Rule #2: First, design and implement metrics.
Before formalizing what your machine learning system will do, track as much as


In [11]:
# Now we'll create a Vertex AI LLM
from langchain.llms import VertexAI

llm = VertexAI(temperature=0)

In [12]:
# We will use an existing prompt template from LangChain Hub

from langchain import hub

prompt = hub.pull("rlm/rag-prompt")

In [13]:
# Let's see what this prompt looks like then

print(
    prompt.invoke(
        {"context": "filler context", "question": "filler question"}
    ).to_string()
)

Human: You are an assistant for question-answering tasks. Use the following pieces of retrieved context to answer the question. If you don't know the answer, just say that you don't know. Use three sentences maximum and keep the answer concise.
Question: filler question 
Context: filler context 
Answer:


In [14]:
from langchain.prompts import PromptTemplate

prompt_template = PromptTemplate.from_template(
    "Human: You are an assistant for question-answering tasks.

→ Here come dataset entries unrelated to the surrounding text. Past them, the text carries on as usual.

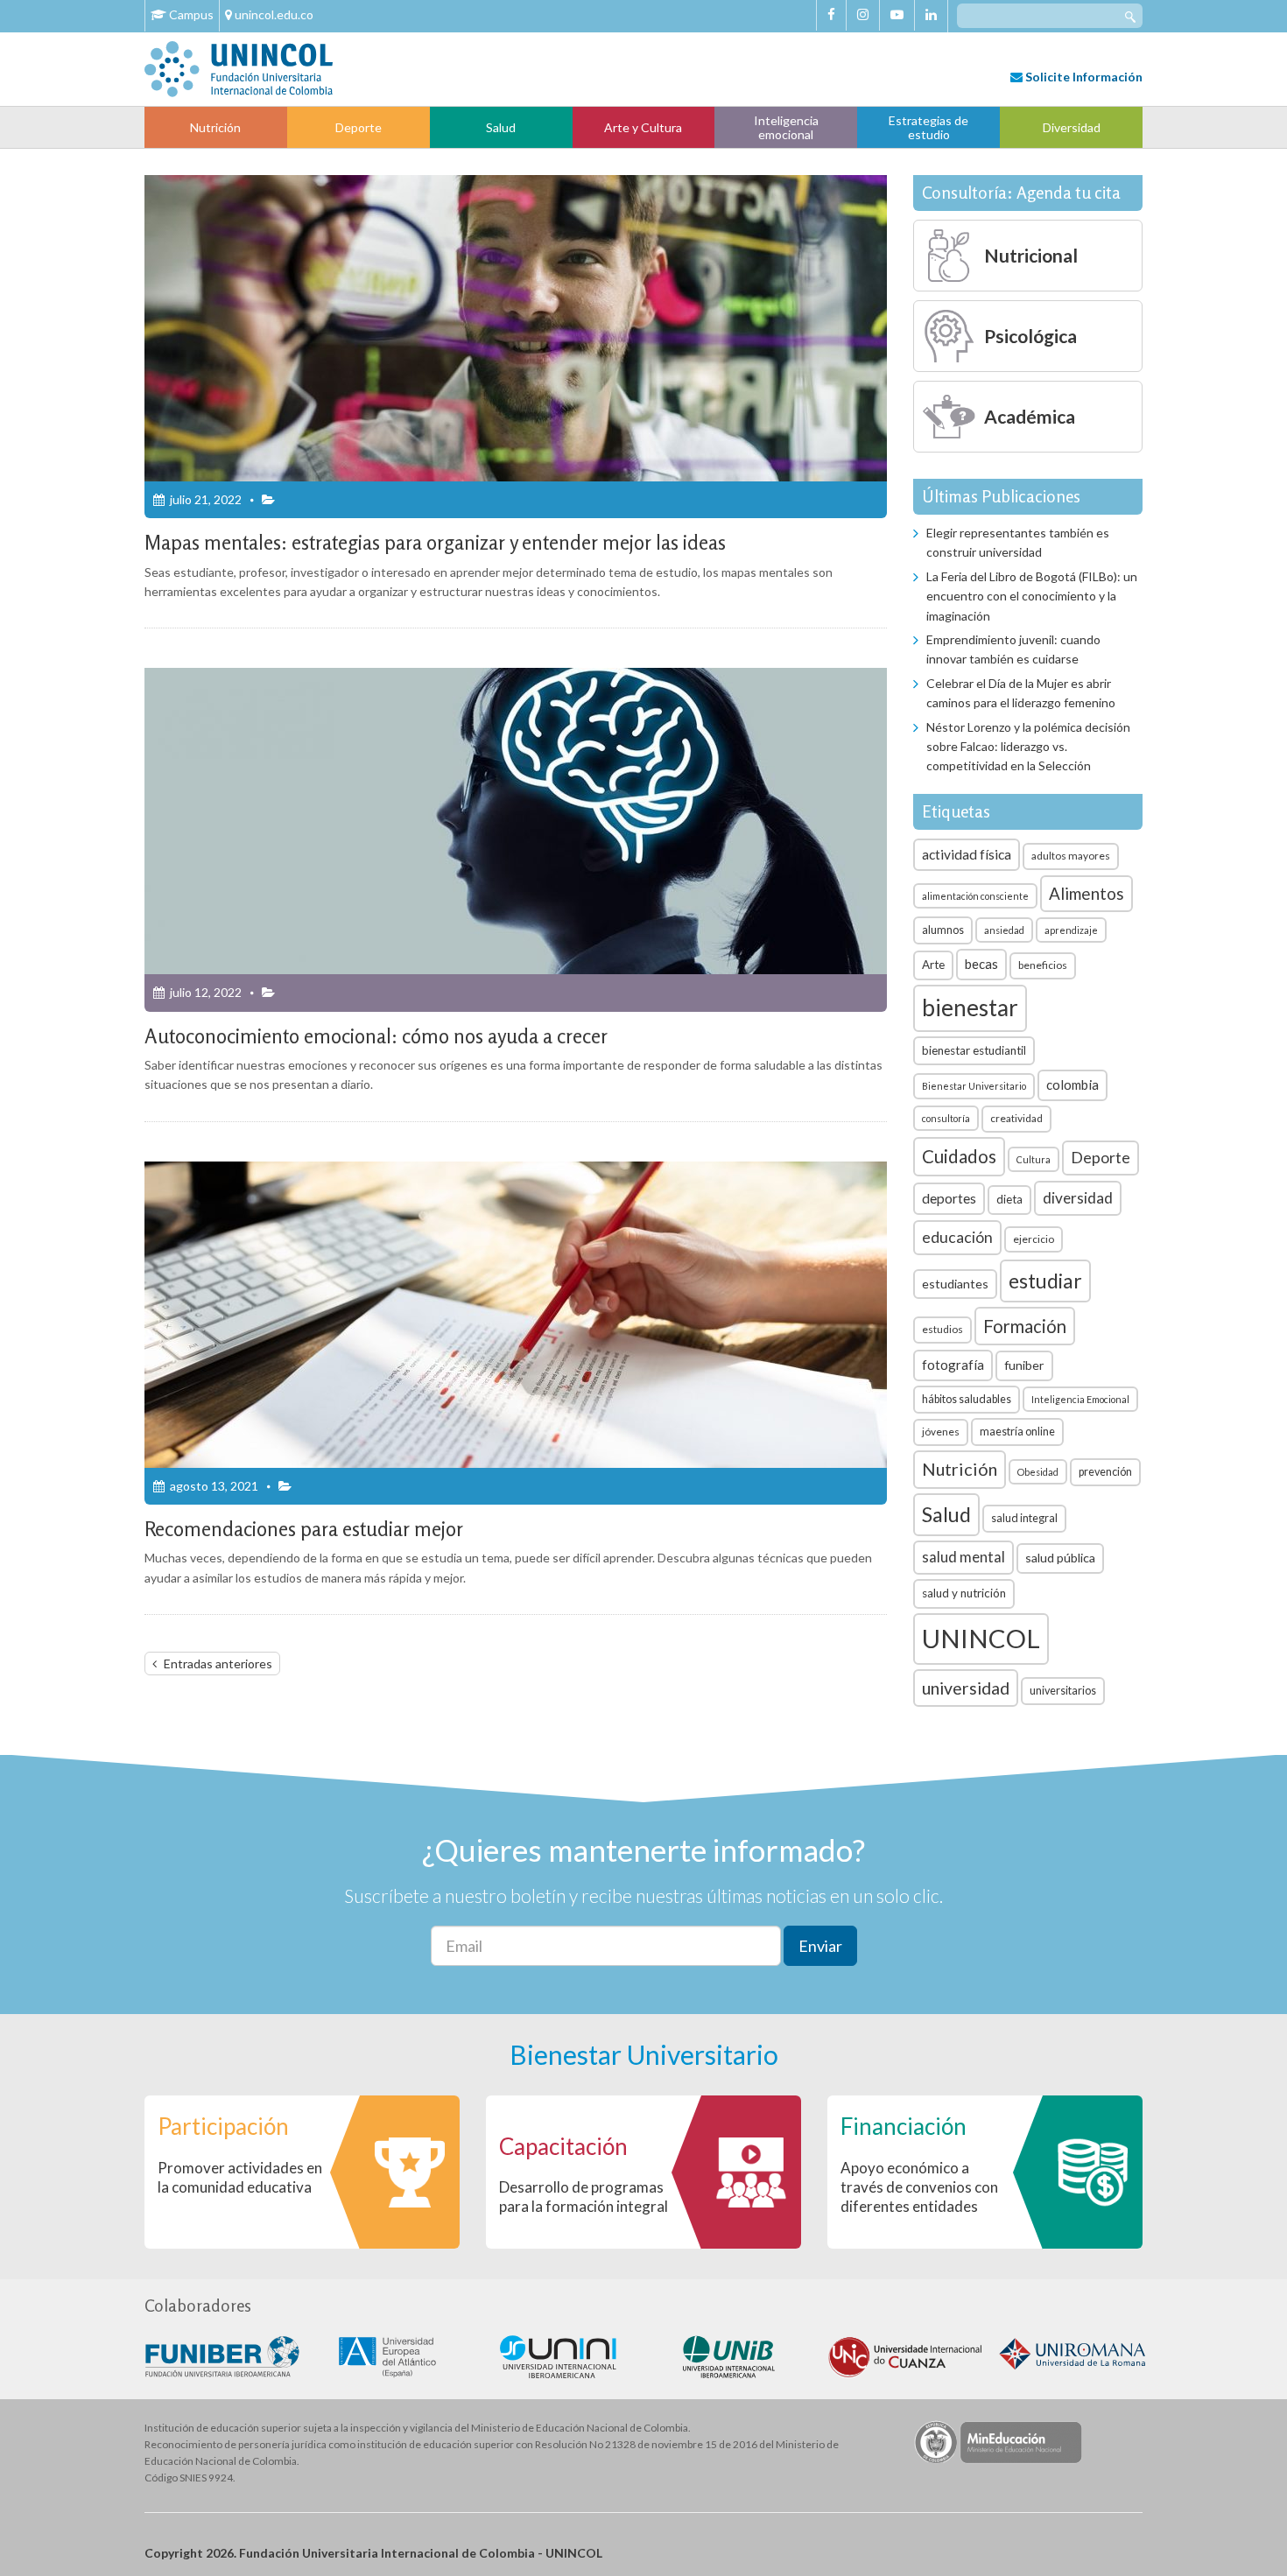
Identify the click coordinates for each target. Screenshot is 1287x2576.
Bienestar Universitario (974, 1085)
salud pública (1060, 1557)
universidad (965, 1688)
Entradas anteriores (218, 1663)
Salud (501, 127)
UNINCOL (981, 1638)
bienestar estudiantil (974, 1050)
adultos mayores (1070, 855)
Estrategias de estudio (928, 127)
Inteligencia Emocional (1080, 1399)
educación (957, 1237)
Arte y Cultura (643, 127)
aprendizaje (1071, 930)
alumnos (943, 930)
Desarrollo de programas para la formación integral (583, 2196)
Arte (933, 965)
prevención (1105, 1471)
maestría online (1017, 1431)
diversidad (1078, 1198)
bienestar (970, 1007)
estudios (942, 1329)
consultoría (946, 1118)
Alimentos (1086, 893)
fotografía (953, 1364)
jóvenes (941, 1431)
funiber (1024, 1365)
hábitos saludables (966, 1399)
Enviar (820, 1945)
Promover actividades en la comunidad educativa (240, 2177)
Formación (1024, 1326)
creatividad (1016, 1118)
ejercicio (1033, 1239)
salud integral (1024, 1518)
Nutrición (215, 127)
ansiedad (1004, 930)
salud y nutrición (964, 1593)
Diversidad (1072, 127)
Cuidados (959, 1156)
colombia (1072, 1084)
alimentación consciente (975, 896)
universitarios (1063, 1690)
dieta (1009, 1199)
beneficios (1042, 965)
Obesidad (1037, 1472)
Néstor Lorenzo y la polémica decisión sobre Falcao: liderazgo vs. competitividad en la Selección (1028, 746)
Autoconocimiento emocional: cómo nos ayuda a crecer (376, 1036)
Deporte (358, 127)
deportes (949, 1198)
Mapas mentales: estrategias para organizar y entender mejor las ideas (435, 542)
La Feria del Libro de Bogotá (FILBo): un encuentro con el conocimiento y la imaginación (1031, 596)
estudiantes (955, 1283)
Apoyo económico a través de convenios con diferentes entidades (919, 2186)
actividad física (966, 854)
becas (981, 964)
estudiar (1045, 1280)
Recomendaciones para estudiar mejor (303, 1529)
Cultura (1033, 1159)
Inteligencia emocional (786, 127)
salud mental (963, 1557)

Use the following pieces of retrieved context to answer the question. If you don't know the answer, just say that you don't know. Use three sentences maximum and keep the answer concise. \nQuestion: {question} \nContext: {context} \nAnswer:"
)

In [15]:
# Now we will create a chain to get answers from the questions based on samples retrieved from our retriever

from langchain.schema import StrOutputParser
from langchain.schema.runnable import RunnablePassthrough


def format_docs(docs):
    return "\n\n".join(doc.page_content for doc in docs)


rag_chain = (
    {"context": retriever | format_docs, "question": RunnablePassthrough()}
    | prompt_template
    | llm
    | StrOutputParser()
)

In [14]:
# And now we can actually ask a question to our chain!

for chunk in rag_chain.stream("What is the first rule of machine learning?"):
    print(chunk, end="", flush=True)

 The first rule of machine learning is: Don't be afraid to launch a product without machine learning.